- Known for: Research on immune tolerance and regulatory mechanisms in autoimmunity; cancer immunotherapy research
- Awards: Pew Biomedical Scholar (2004) from The Pew Charitable Trusts, and the William B. Coley Award (2024)
- Scientific career
- Fields: Immunology, Immune Tolerance, Autoimmunity
- Institutions: University of California, San Francisco

= Mark Anderson (immunologist) =

American immunologist

Mark S. Anderson is an American immunologist and physician–scientist at the University of California, San Francisco (UCSF). He has researched immune tolerance and autoimmunity for cancer immunotherapy. Anderson was a Pew Biomedical Scholar and was named the 2024 recipient of the William B. Coley Award for his research in basic and tumor immunology in cancer immunotherapy.

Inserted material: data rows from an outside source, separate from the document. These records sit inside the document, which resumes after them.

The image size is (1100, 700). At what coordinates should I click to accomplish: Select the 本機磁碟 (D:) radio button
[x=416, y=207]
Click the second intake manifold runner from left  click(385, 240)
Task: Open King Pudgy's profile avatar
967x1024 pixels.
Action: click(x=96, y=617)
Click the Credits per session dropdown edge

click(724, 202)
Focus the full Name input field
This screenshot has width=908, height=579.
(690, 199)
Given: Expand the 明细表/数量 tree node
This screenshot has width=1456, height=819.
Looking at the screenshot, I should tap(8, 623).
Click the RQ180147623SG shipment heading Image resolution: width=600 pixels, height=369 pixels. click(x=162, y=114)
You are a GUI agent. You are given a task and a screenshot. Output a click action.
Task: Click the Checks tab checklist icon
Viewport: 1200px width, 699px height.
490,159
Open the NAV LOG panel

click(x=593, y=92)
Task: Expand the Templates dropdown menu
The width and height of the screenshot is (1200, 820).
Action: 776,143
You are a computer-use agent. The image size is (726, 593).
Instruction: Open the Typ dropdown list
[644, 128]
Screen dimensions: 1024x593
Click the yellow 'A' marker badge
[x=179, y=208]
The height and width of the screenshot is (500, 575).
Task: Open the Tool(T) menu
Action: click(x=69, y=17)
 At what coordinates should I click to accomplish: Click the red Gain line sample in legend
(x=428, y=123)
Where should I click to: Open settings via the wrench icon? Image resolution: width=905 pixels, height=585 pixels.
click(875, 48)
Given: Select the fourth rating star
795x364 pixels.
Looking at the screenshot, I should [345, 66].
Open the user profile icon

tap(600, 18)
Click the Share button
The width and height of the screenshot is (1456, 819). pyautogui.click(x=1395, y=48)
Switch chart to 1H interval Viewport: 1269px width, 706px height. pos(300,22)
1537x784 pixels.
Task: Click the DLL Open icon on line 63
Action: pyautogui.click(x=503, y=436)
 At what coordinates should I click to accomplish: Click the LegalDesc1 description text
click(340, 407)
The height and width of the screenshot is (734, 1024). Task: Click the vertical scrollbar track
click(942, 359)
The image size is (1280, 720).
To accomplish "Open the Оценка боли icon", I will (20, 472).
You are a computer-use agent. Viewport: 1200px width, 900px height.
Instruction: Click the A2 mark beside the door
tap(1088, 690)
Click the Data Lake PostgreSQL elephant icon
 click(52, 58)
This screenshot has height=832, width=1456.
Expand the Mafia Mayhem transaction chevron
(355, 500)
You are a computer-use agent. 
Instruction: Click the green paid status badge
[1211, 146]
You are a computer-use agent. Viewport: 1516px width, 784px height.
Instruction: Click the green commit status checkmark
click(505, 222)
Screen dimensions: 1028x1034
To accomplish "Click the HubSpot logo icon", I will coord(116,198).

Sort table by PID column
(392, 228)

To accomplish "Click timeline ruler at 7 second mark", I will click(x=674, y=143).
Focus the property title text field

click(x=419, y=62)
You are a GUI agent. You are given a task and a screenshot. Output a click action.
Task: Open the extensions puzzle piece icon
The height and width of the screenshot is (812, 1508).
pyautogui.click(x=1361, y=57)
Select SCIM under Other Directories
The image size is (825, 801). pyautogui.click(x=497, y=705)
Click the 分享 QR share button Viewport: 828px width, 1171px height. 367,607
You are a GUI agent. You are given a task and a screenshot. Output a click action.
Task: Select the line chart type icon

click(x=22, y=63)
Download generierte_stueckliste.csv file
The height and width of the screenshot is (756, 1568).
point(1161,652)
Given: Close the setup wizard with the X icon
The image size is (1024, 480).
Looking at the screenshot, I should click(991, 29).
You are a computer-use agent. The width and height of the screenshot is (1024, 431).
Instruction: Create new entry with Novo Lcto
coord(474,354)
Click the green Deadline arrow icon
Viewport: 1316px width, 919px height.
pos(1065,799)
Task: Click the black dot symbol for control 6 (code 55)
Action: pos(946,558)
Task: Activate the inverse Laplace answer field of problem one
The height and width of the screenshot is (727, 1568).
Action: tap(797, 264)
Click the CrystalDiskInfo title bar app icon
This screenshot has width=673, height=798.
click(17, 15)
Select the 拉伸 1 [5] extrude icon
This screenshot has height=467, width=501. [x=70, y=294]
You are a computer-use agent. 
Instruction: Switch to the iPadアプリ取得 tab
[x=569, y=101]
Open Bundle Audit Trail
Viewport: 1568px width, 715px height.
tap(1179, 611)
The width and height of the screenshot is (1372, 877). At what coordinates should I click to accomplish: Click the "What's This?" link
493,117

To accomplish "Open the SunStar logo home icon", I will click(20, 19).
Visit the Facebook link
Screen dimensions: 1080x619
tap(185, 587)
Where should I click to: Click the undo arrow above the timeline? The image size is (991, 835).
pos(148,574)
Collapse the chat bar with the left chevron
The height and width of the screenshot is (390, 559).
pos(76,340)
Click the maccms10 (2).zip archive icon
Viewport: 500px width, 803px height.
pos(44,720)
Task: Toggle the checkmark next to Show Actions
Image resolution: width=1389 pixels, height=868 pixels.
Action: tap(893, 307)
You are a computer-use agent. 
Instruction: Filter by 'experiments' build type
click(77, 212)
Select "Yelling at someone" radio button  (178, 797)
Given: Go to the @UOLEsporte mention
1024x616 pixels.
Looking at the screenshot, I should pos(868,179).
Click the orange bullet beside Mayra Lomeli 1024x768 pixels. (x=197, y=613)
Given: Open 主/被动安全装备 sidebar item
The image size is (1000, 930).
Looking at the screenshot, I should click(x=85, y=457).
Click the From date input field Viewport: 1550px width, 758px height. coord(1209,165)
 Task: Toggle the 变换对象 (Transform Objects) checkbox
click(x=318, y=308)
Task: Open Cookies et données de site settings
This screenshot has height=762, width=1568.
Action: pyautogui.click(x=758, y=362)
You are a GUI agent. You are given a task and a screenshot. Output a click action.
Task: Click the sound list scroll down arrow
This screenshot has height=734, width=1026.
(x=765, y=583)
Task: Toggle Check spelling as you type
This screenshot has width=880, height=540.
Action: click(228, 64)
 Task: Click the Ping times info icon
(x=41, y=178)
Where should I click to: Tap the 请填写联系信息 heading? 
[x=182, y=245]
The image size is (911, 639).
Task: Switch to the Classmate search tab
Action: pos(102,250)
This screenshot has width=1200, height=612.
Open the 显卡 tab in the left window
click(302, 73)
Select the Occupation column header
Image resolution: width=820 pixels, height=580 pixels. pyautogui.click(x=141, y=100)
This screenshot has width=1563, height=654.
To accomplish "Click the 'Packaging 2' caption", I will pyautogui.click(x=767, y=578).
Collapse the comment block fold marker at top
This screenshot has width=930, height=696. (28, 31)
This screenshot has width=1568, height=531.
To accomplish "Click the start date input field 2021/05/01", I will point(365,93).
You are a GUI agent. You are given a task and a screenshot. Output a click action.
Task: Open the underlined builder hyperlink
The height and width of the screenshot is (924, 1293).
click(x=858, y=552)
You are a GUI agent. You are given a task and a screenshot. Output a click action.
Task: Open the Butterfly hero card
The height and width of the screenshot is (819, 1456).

== Early life and education ==
Anderson received his BA in Biological Sciences at Northwestern University, Chicago, Illinois, and his MD and PhD from University of Chicago, Pritzker School of Medicine, Chicago, Illinois in Immunology. After completing his residency at University of Minnesota Hospital and Clinics, he completed his post-doctoral training in the lab of Diane Mathis and Christophe Benoist at Harvard Medical School, Joslin Diabetes Center, where he discovered that the Aire protein projects an immunological self-shadow within the thymus, a finding that provided insights into the mechanism of central tolerance in autoimmunity.

== Career ==
Anderson currently serves on the faculty at UCSF, where he is the Director of the Diabetes Center at UCSF. He is involved in research on the mechanisms of immune tolerance, autoimmunity, and cancer immunotherapy. He is also the Deputy Director of Immune Tolerance Network (NIAID/NIH) and a board member of the Beatson Foundation and Giannini Foundation, and former President of Federation of Clinical Immunology Societies (FOCIS). He is most interested in identifying the key switches that control immune tolerance.

== Awards and honors ==
Anderson is the recipient of a NIAID/NIH MERIT Award, University of Chicago Medical and Biological Sciences Alumni Association Distinguished Service Award, and the Burroughs Wellcome Fund Clinical Scientist Award in Translational Research. He was also named a Pew Biomedical Scholar in 2004, and in 2024, he received the William B. Coley Award for Cancer Immunotherapy from the Cancer Research Institute in 2020. He was also inducted into the National Academy of Medicine.

== Selected publications ==
- Anderson, MS (2002). "Projection of an immunological self shadow within the AIRE protein"

- Bastard, P (2020). "Autoantibodies against type I IFNs in patients with life-threatening COVID-19"

- Zhang, Q (2020). "Inborn errors of type I IFN immunity in patients with life-threatening COVID-19"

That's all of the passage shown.